* begin Information supplied *

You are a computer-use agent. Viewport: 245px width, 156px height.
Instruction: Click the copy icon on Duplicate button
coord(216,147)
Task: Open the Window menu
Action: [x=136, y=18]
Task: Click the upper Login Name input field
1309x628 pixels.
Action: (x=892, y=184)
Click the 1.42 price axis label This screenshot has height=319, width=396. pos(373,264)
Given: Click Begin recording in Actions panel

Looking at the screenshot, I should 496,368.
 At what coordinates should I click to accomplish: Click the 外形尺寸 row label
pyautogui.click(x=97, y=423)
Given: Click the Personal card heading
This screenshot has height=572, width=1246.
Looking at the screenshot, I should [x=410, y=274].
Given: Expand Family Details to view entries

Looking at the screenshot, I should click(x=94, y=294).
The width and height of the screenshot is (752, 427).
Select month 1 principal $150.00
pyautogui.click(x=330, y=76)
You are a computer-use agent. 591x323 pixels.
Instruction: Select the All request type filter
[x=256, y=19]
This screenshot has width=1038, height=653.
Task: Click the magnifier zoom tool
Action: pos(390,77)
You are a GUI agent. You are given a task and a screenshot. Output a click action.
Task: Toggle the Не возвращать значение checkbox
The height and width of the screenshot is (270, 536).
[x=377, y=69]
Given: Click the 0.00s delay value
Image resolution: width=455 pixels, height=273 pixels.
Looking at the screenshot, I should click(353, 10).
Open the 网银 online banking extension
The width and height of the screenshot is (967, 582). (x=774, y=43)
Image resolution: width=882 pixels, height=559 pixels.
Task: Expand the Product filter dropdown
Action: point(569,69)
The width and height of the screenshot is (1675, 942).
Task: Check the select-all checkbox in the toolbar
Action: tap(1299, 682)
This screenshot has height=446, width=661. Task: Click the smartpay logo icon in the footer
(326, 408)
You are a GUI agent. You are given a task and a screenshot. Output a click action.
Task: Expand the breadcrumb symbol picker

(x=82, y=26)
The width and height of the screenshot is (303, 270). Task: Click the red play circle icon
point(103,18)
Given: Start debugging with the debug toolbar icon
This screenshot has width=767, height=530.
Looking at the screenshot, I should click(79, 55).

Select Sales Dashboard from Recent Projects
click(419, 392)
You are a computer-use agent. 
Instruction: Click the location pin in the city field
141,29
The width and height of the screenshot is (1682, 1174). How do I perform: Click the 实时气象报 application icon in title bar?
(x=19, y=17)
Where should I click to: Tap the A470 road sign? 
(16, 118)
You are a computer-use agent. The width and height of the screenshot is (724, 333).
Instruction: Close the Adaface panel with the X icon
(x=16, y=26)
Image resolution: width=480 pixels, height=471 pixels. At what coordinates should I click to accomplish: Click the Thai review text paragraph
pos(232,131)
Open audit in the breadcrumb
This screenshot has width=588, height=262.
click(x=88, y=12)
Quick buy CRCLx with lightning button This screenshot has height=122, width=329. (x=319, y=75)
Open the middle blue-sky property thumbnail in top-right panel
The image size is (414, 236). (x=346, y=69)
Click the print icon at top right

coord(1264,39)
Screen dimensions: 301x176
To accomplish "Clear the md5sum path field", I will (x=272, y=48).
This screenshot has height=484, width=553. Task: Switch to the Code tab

* end Information supplied *

→ Requirements
Extract the lines exactly as they appear, from the line containing "Screen dimensions: 301x176" through the final line of the entries, including both.

→ Task result
Screen dimensions: 301x176
To accomplish "Clear the md5sum path field", I will (x=272, y=48).
This screenshot has height=484, width=553. Task: Switch to the Code tab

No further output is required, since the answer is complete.